▶ _Goal_:
Carry on the Bible commentary on Matthew and Psalm 81 below, continuing it from its last sentence.

==== Article

In Matthew’s version of this story, the accent lies on faith: “Great is your faith” (verse 28; contrast Mark 7:9). The woman’s “great faith” is reminiscent of the earlier Gentiles in Matthew, such as the Magi and, more explicitly, the centurion in 8:10. This woman thus becomes a kind of first-fruits of Jesus’ final Great Commission to “all nations.”
Indeed, like the Magi at the beginning of this gospel and the disciples at the end of it (2:11; 28:17), this woman is said to adore Jesus (proskynein–15:25).
Psalm 81 (Greek & Latin 80): In the normal circumstances of our daily lives, the abrupt, loud blowing of a horn can serve as a notable stimulant to advertence, a feature that explains why we equip our automobiles, boats, and trains with such a device. This rousing quality of the horn is also the reason we sometimes introduce “events” with what is called a fanfare. Whatever the musical value of the thing, the shrill blast of a horn is likely to attract some measure of attention.
If, however, a number of other extraordinary, distracting phenomena are taking place at the same time, it is possible to miss even the loud sounding of a horn. Thus, when we read of all the marvels that accompanied Moses’ reception of the Law on Mount Sinai, it is altogether possible for us not to notice the sustained and sonorous wail of a ram’s horn. Nonetheless, it was not lost on the Israelites who were present (Ex. 19:16, 19) nor on the early Christian reader who commented on the “sound of a trumpet” that accompanied that event (Heb. 12:19).
This psalm, prescribing the blowing of this ram’s trumpet in the context of liturgical worship, links this context to the singular events of the Exodus: “Rejoice in God our helper, raise an ovation to the God of Jacob. Raise the song and roll the drum; strum the dulcet lyre and play the lute. Intone the trumpet of the New Moon, the famed day of your feast. For a command is ordained unto Israel, a decree of the God of Jacob. He made it a statute to Joseph, when he went out of the land of Egypt and heard a tongue he did not know.”
Thursday, March 3
Matthew 15:29-39: Like Mark, Matthew has a second account of the multiplication of the loaves. This account is often called “the multiplication for the Gentiles,” because of several elements in the story suggesting its transmission in a largely Gentile setting. For example, the Lord’s reluctance to send the people away suggests that they have come “from afar” (as indeed Mark 6:3 explicitly says), a common way in which the early Christians spoke of the calling of the Gentiles. Thus, Jesus is here portrayed as multiplying for the Gentiles the “crumbs” that the Gentile woman begged for in Matthew 15:27.

========
==== Data

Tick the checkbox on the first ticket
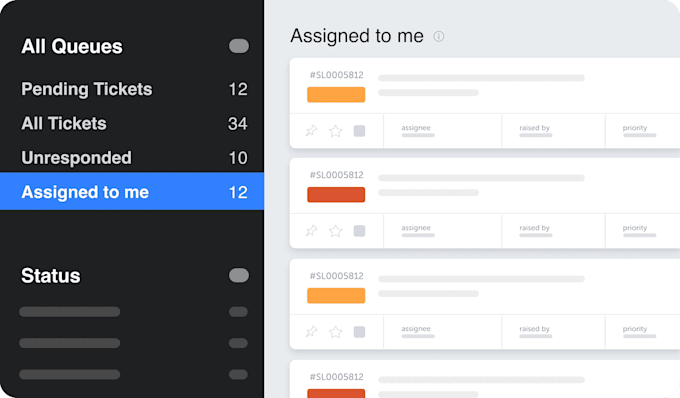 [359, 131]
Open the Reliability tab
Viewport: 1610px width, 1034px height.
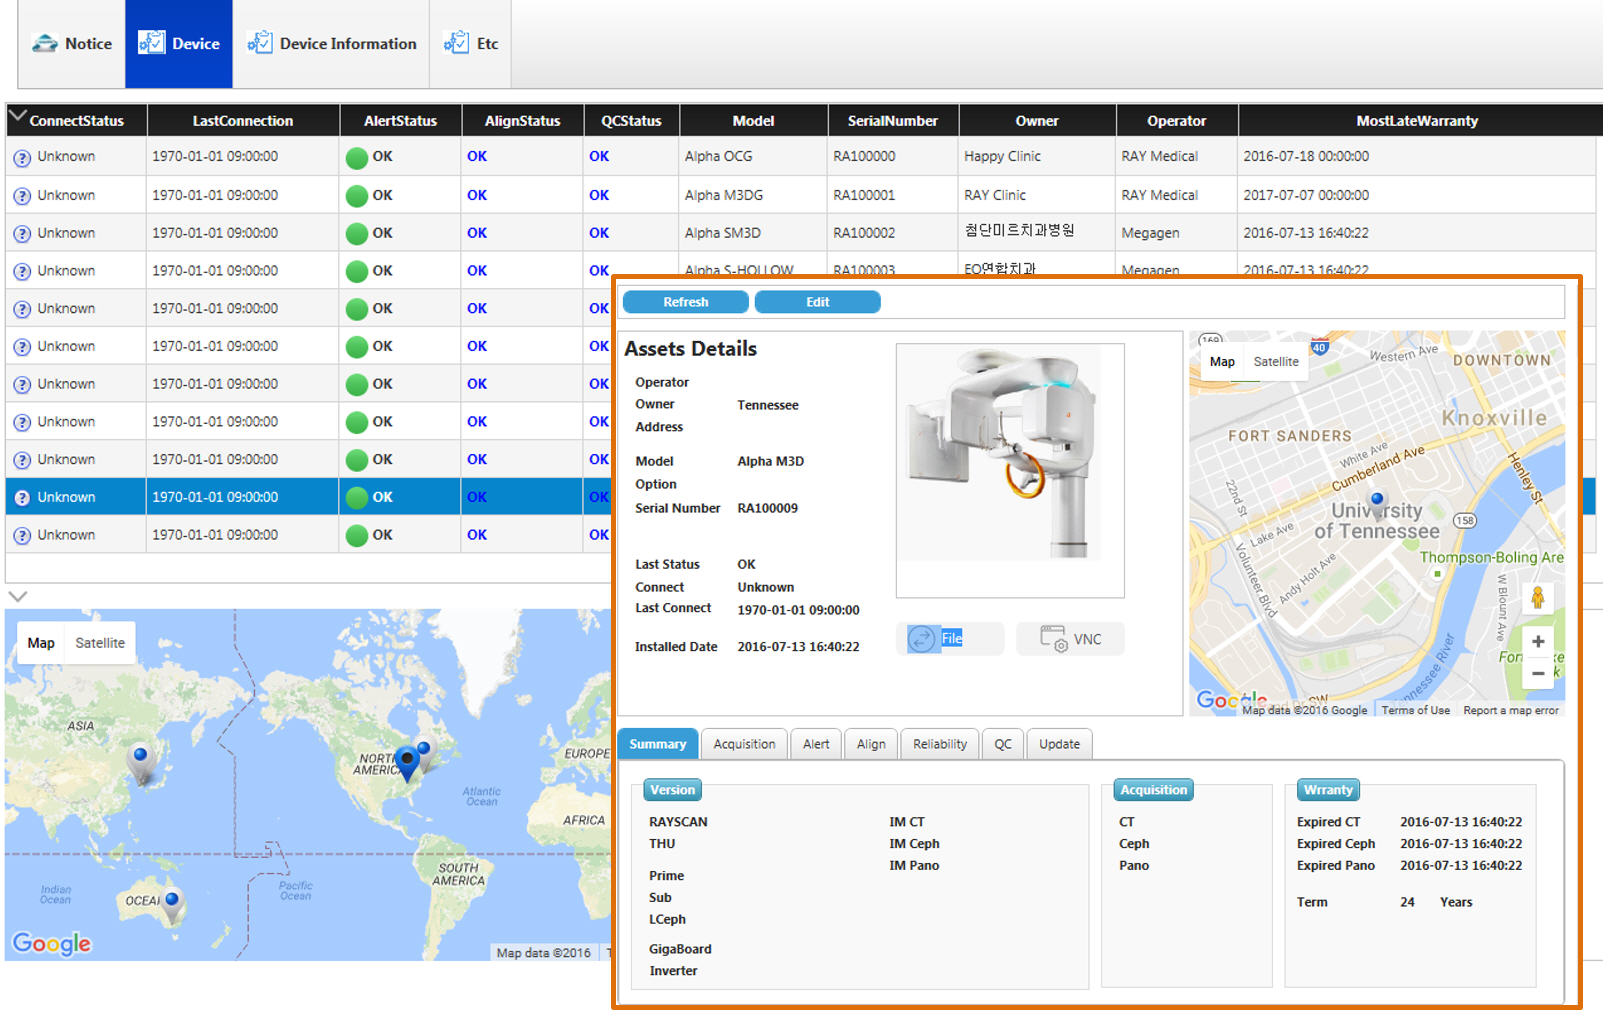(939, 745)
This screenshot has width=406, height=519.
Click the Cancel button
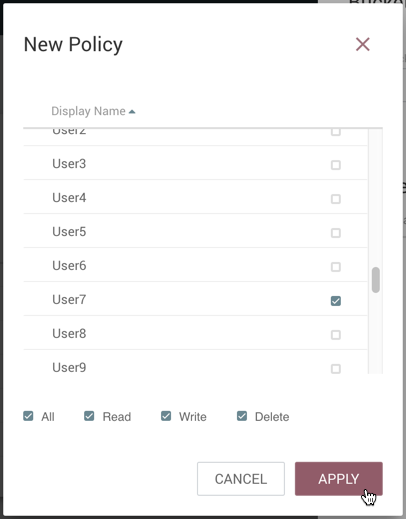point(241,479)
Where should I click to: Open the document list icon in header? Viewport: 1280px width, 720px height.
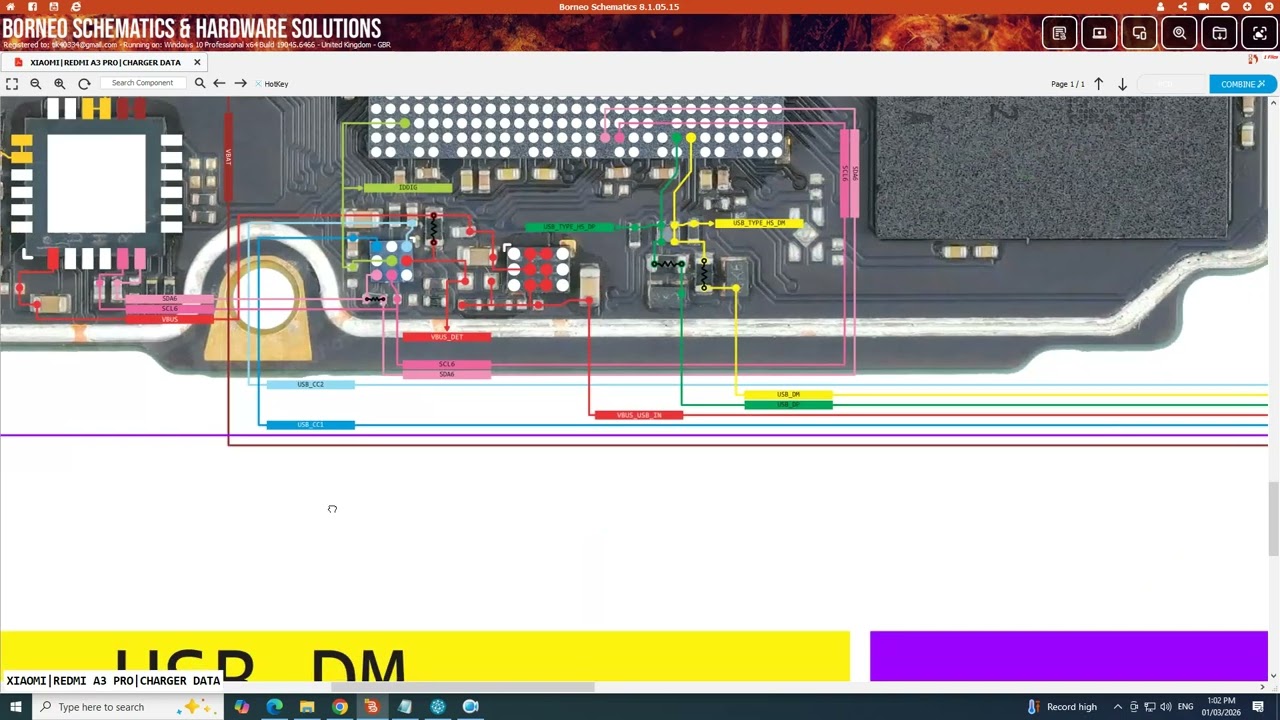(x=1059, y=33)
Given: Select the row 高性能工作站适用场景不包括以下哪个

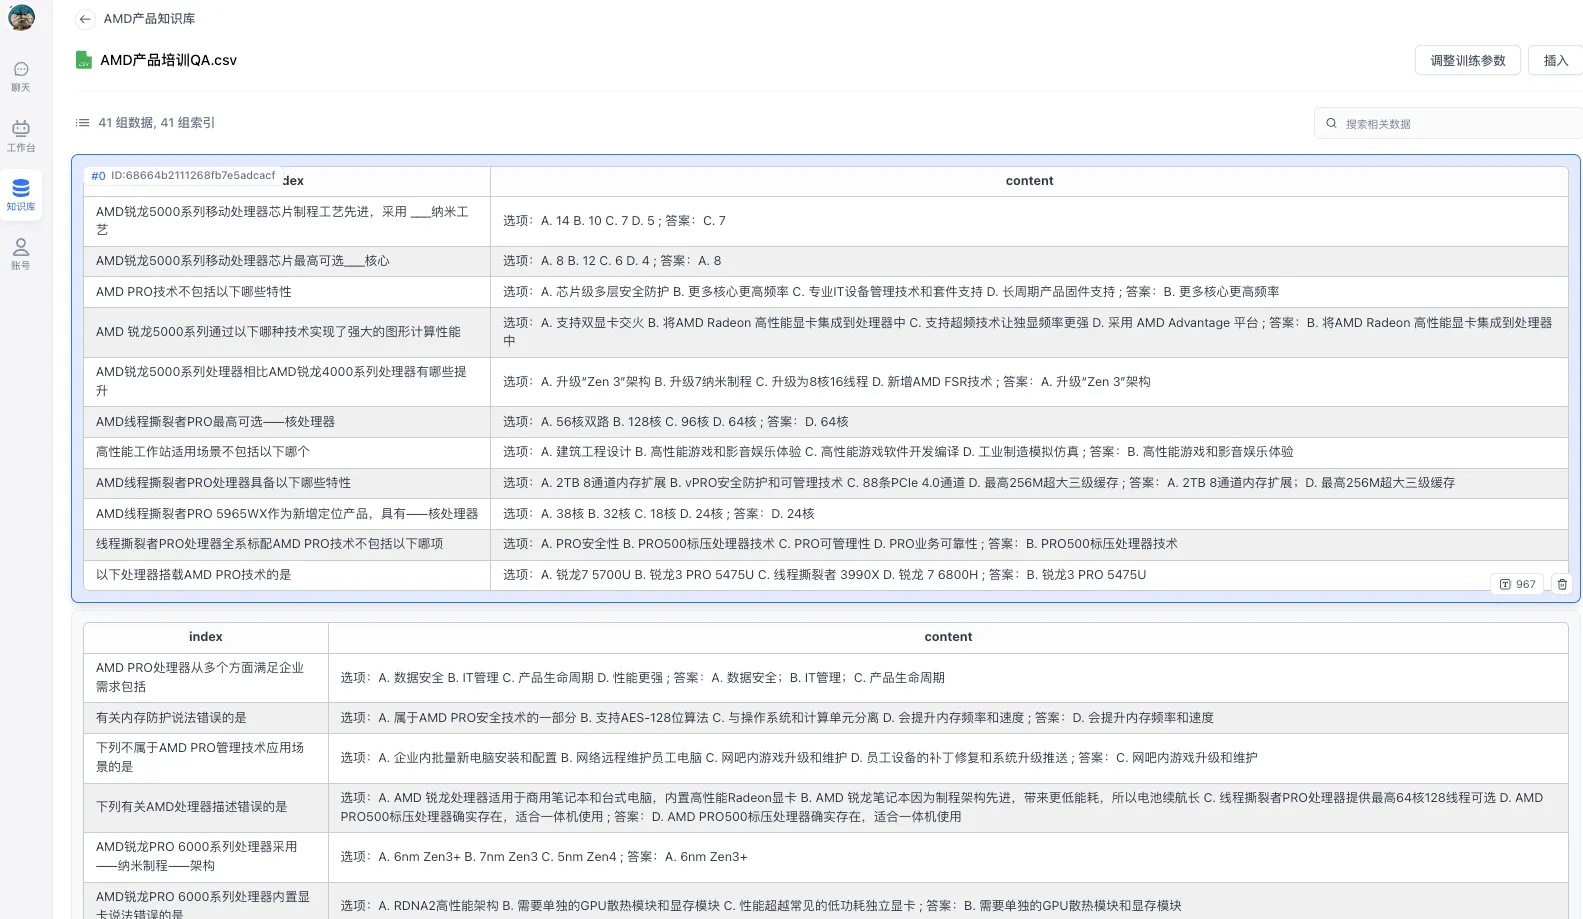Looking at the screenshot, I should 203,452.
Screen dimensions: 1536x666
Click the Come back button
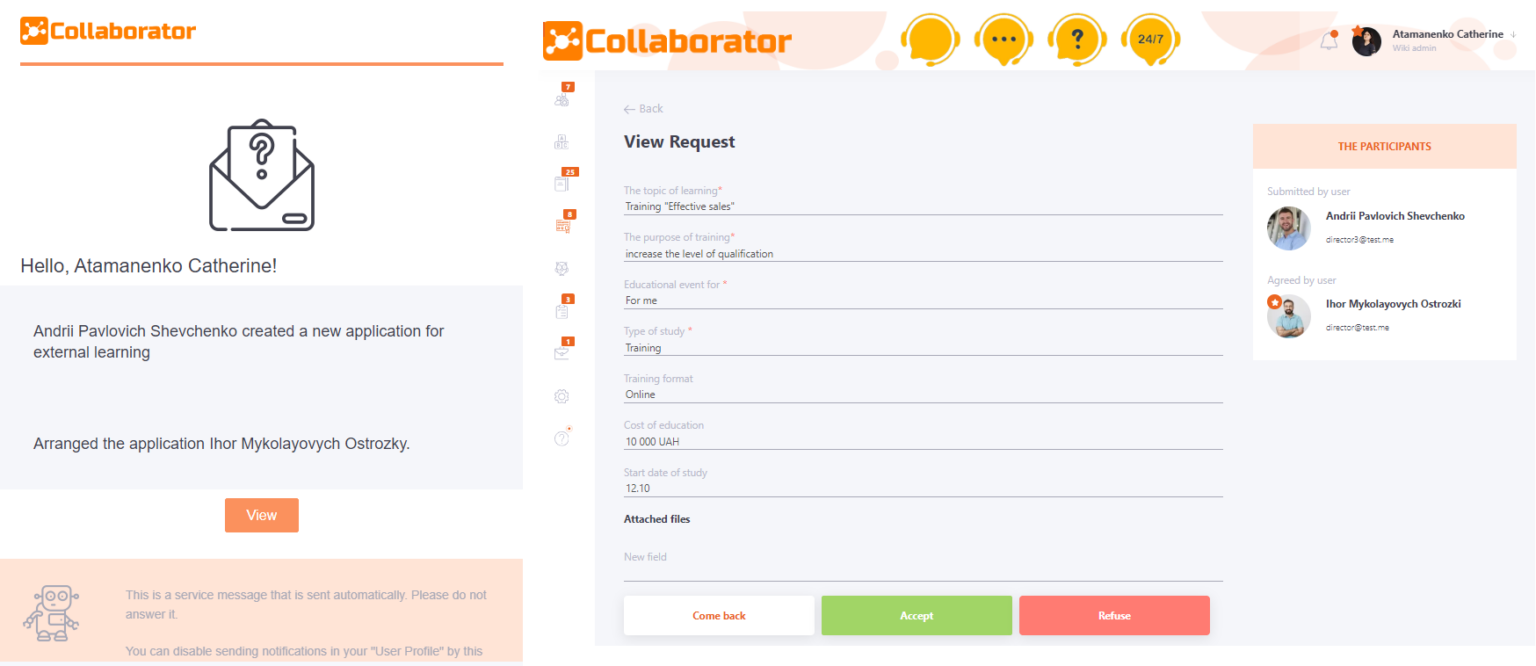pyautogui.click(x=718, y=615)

========

▶ _Result_:
This bread is food for a journey—“on the way,” en te hodo–verse 32). The Lord feeds His people “in the wilderness” (en eremia–verse 33), as He did after their deliverance from Egypt. This bread, then, is the equivalent of the Manna that fell from heaven.
We also observe that this food—which He “takes” and “breaks” with “thanksgiving” (evcharistesas)—Jesus “gives” to His disciples, that they may feed the multitude (verse 36; cf. 26:26). This format of activity is a paradigm of the Eucharistic rite of the Church, in which we perceive the importance of the apostolic ministry and mediation.
Psalms 86 (Greek & Latin 95): is another psalm of the Lord’s suffering and death. As such it contains His prayer to the Father for deliverance, especially from that “last enemy” which is death (cf. 1 Cor. 15:26). Thus Jesus pleads: “Incline Your ear, O Lord, and hear me, for I am poor and needy. Guard my soul, for I am holy. O God, save Your servant, who sets His hope on You. Have mercy on me, O Lord, for I cry to You all the day long. Gladden the soul of Your servant, for to You, O Lord, have I lifted up my soul. . . . O God, transgressors are risen against me, and the assembly of the strong has sought out my soul, nor have they set You before them.”
Among the important themes in these lines, one will observe our Lord’s deliberate identification with the poor and needy. As a poor man, without wealth and the power that wealth can afford, Jesus is unjustly condemned by those who, for their own reasons, have decided that He must die. Sold and purchased for a price, found guilty by a fixed jury on the testimony of perjured witnesses, condemned by an intimidated judge, our Lord makes Himself one with all those myriad human beings who suffer persecution, even death, by those willing and powerful enough to inflict it.
However, even when He says of Himself that “the Son of Man has nowhere to lay His head” (Matt. 8:20), it is important to remember that the poverty of Christ is more than a mere social and economic condition. Rather, it is integral to His being God’s servant: “O God, save Your servant, who sets His hope on You. . . . Gladden the soul of Your servant.” In various places in the Gospels Jesus refers to Himself as the servant, most especially in the setting of His sufferings: “For even the Son of Man did not come to be served, but to serve, and to give His life a ransom for many” (Mark 10:45). It is well known, of course, that in such statements our Lord was showing Himself to be “the servant of the Lord” spoken of repeatedly in the second part of Isaiah.
Friday, March 4
Matthew 16:1-12: The tension between Jesus and His antagonists rises to a new height in chapter 16, beginning with their renewed demand for a sign (verses 1-4; cf. 12:8). This demand is the occasion of the Lord’s criticism of them (verses 5-12) and the first prophecy of their role in the Passion (verse 21). In demanding this sign, these enemies copy the example of the devil (4:2,6). In contrast to the faith of the recent Canaanite woman (15:28), this demand indicates unbelief.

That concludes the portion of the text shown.